■ **Written problem**: In the horror film text below, which actor plays the evil scientist in Dr. Renault's Secret?

■ **Page text**:
* * * *

The one real horror film in the collection, actually Fox’s first horror film, Dr. Renault’s Secret, was produced in 1942 with character actor J. Carrol Naish in a rare lead as a half-man, half-ape with a blood lust. George Zucco is the evil scientist who controls Naish’s character. Lynne Roberts is Zucco’s innocent daughter and John Sheppard is the young doctor who loves her. It was directed by Harry Lachman and produced by Sol Wurtzel, the man who discovered both Rita Hayworth and Marilyn Monroe.

A genuine horror classic, 1988’s Child’s Play spawned a long-running franchise with Chucky the killer doll featured in four sequels and a brand new remake, but the original, directed by Tom Holand, remains as fresh and engaging as it ever was. Catherine Hicks is the mother of the six-year-old boy who buys him a life-size doll for his birthday unaware that it has been possessed by the soul of executed murderer Brad Dourif. Chris Sarandon is the slow-to-respond detective, and a terrific Alex Vincent is the kid. The brand new 20th Anniversary Edition features commentary by Hicks and Vincent as well as two other separate commentaries, one by writer Don Mancini and producer David Kirschner, and a scene-specific one by Chucky himself.

* * * *

■ **Listed records**:

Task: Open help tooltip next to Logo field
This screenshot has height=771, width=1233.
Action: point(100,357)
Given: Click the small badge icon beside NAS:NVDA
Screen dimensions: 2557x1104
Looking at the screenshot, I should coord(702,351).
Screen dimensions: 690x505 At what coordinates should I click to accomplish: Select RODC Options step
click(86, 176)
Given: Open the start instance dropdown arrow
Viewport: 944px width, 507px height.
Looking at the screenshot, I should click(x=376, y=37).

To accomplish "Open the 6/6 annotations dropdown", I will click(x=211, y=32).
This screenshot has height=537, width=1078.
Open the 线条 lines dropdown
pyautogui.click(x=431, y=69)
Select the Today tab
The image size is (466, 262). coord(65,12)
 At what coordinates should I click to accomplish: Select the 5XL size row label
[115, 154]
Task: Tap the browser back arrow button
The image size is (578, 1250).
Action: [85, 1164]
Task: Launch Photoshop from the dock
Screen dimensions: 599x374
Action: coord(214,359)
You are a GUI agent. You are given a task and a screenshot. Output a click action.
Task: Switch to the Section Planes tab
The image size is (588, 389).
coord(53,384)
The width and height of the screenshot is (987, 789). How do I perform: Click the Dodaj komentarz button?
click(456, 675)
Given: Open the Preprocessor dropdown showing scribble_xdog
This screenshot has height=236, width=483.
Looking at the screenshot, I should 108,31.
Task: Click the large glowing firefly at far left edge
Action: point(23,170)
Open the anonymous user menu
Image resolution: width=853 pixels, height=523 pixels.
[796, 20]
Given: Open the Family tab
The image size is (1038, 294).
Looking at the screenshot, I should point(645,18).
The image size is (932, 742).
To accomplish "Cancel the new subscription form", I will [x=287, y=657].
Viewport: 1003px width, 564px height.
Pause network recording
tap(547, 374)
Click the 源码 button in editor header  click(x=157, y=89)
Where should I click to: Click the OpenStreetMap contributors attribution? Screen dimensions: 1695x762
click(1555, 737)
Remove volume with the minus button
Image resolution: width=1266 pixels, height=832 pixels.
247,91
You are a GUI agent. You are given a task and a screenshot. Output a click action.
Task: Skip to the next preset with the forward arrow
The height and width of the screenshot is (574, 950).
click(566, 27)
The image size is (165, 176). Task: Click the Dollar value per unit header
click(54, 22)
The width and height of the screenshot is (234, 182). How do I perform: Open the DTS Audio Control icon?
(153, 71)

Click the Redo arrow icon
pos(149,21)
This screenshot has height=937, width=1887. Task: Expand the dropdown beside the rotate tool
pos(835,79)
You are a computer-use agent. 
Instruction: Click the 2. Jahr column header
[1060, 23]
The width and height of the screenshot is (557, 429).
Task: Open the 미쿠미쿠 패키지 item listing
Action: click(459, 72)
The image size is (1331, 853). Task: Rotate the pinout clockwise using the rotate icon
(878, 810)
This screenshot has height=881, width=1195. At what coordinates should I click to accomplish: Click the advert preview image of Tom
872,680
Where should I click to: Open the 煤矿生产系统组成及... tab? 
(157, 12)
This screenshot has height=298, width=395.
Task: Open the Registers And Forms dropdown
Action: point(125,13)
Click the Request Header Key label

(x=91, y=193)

* * * *

■ **Result of the task**: George Zucco